Sai Taku's edition of the Chūzan Seifu (1701) generally followed the Chūzan Seikan, but added an episode about Shō Hashi: When Shō Hashi was an heir to the Aji of Sashiki, he exchanged his gold-painted folding screen with a lifeblood spring owned by the Aji of Shimajiri-Ōzato (i.e., King of Sannan). Thereafter, the Aji of Shimajiri-Ōzato lost support from the peasantry, leading to Shō Hashi's rise to power. Ethnologist Ōbayashi Taryō argued that this episode was part of Ryūkyū's tripartite ideology. According to his hypothesis, Sanhoku, Chūzan, and Sannan were mapped to military, sovereignty, and productivity, respectively. Shō Hashi's gold-painted folding screen can be seen as Sannan's regalia.

Sai On's edition of the Chūzan Seifu (1725) made significant changes to the narrative. Having access to Chinese diplomatic records, he added the records of tributary missions sent under the name of the King of Sannan. The last king was now identified as Taromai. More importantly, he dated the King of Sannan's downfall to 1429. Sai On naïvely inferred that the King of Sannan was removed immediately after the last tributary mission of 1429. This modification triggered a drastic reordering of events: Shō Hashi first overthrew Bunei, King of Chūzan, and installed his father Shishō in 1406. He then conquered the King of Sanhoku in 1416 and finally the King of Sannan in 1429.

==Location of Ōzato==
The identification of the King of Sannan as the Aji of Ōzato appears to be deeply rooted in Okinawa's own narrative. However, it is not clear where Ōzato was, because there are two candidates in the Shimajiri region: Shimasoe-Ōzato in the east (part of modern-day Nanjō City) and Shimajiri-Ōzato in the west (part of modern-day Itoman City). Sometimes during the mid-17the century, while Shimajiri-Ōzato was renamed to Takamine while Shimasoe-Ōzato was shortened to Ōzato.

The Chūzan Seikan (1650) suggested that the Aji of Shimasoe-Ōzato had been the King of Sannan while Sai Taku's and Sai On's editions of Chūzan Seifu equated Shimajiri-Ōzato Castle with Nanzan Castle. Apparently, the older Chūzan Seikan reflected Okinawa's traditional narrative. Because Sashiki, Shō Hashi's stronghold, neighbored Shimasoe-Ōzato, his conquest must have started with the overthrow of the Aji of Shimasoe-Ōzato.
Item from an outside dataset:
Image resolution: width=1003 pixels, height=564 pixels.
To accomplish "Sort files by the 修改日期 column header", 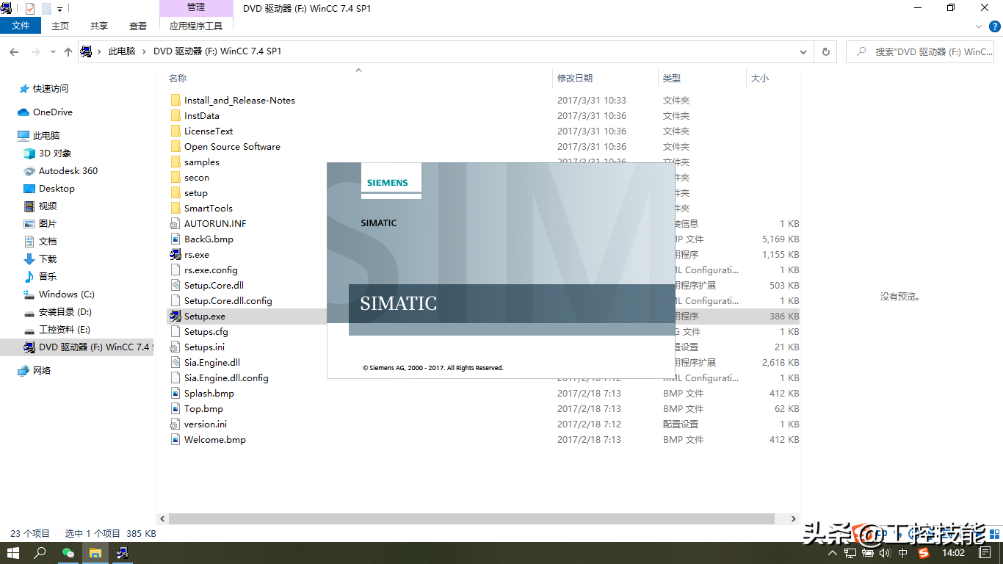I will 575,78.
While Sai On drastically rewrote history, he somehow kept the episode of Shō Hashi's takeover of the Aji of Ōzato in his early years. To resolve the contradiction, Sai On re-identified the Aji of Ōzato in question as the Aji of Shimasoe-Ōzato while the King of Sannan, annihilated supposedly much later, was identified as the Aji of Shimajiri-Ōzato.